▶ [Quoted text]
◆ ◆ ◆ ◆ ◆ ◆ ◆

I had been looking for a job for about a year when I decided that I was going to take the next opportunity I was offered, even if it was volunteer work. I sent out a very clear intent that I would accept whatever I was offered the next day. The universe having a sense of humor, the next day the Libertarian Party asked me to run for public office. So I did.

That's how I came to run for Nevada State Assembly in 2010.

I've been completely out as a heathen for a long time, and I've always published under my birth name, even as the publisher and editor of Berserkrgangr Magazine in the 90s. The print edition of Asatru For Beginners was just hitting the presses, and I was publicizing the new edition, so when I ran for office, I knew that a few seconds with a search engine would bring up the words Asatru, heathen, and pagan. Sometimes reporters covering the election asked me about Asatru, and included a short quote about it in the election coverage. Sometimes heathen and pagan reporters reported on my campaign as news of interest to heathens and pagans. Other than that, it didn't really come up as an issue during my campaign.

Most people were far more interested in what I could do for them than in demographic details of my identity. Other than organizations for a specific religion, ancestry, sexual orientation, etc., the only demographic that seemed to matter to most people in my local area was that I was a woman, and that was a plus. It was such a plus that I adopted a more feminine style for my campaign style than I use in my real life. In real life I'm a little non-binary. In the campaign, well, being female is good for an extra 5% of the vote, and one of my campaign's major goals was to show that women had a place in the Libertarian Party, so I made sure I always photographed as female. My hair was always down, and I wore a lot of pink.

◆ ◆ ◆ ◆ ◆ ◆ ◆

▶ [Entries provided]
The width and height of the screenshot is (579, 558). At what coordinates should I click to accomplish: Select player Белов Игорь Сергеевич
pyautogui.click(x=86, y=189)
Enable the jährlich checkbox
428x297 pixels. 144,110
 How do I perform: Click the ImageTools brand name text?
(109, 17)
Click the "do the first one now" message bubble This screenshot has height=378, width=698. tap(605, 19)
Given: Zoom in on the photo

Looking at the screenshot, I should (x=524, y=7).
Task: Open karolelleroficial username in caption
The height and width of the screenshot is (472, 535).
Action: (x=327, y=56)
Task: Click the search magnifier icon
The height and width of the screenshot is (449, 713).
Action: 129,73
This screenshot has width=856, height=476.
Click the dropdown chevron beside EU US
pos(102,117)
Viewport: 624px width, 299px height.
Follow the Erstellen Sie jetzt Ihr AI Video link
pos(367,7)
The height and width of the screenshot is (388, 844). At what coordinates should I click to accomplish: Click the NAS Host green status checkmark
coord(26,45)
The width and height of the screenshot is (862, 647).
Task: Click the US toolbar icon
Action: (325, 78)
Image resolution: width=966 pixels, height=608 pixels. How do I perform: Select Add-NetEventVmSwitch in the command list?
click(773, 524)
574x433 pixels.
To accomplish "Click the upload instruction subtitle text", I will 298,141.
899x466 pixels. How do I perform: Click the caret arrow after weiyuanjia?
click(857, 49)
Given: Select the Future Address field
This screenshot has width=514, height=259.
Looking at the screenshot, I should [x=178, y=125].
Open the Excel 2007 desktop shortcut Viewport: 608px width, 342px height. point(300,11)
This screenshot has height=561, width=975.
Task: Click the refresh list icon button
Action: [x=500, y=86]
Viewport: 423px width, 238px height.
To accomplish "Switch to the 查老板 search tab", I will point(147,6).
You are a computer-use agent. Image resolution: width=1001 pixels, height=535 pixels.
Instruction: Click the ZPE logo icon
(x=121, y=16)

◆ ◆ ◆ ◆ ◆ ◆ ◆

▶ [Problems to solve]
1. About the essay on the Nevada State Assembly campaign:
(a) Which party asked the writer to run for public office?
(b) What magazine did the writer publish and edit in the 90s?
(c) What color did the writer wear a lot of during the campaign?
2. Can you write out the passage of the essay on the Nevada State Assembly campaign word for word, starting at "I've been completely" and ending at "during my campaign."?

▶ [Expected responses]
1.
(a) The Libertarian Party
(b) Berserkrgangr Magazine
(c) Pink

2.
I've been completely out as a heathen for a long time, and I've always published under my birth name, even as the publisher and editor of Berserkrgangr Magazine in the 90s. The print edition of Asatru For Beginners was just hitting the presses, and I was publicizing the new edition, so when I ran for office, I knew that a few seconds with a search engine would bring up the words Asatru, heathen, and pagan. Sometimes reporters covering the election asked me about Asatru, and included a short quote about it in the election coverage. Sometimes heathen and pagan reporters reported on my campaign as news of interest to heathens and pagans. Other than that, it didn't really come up as an issue during my campaign.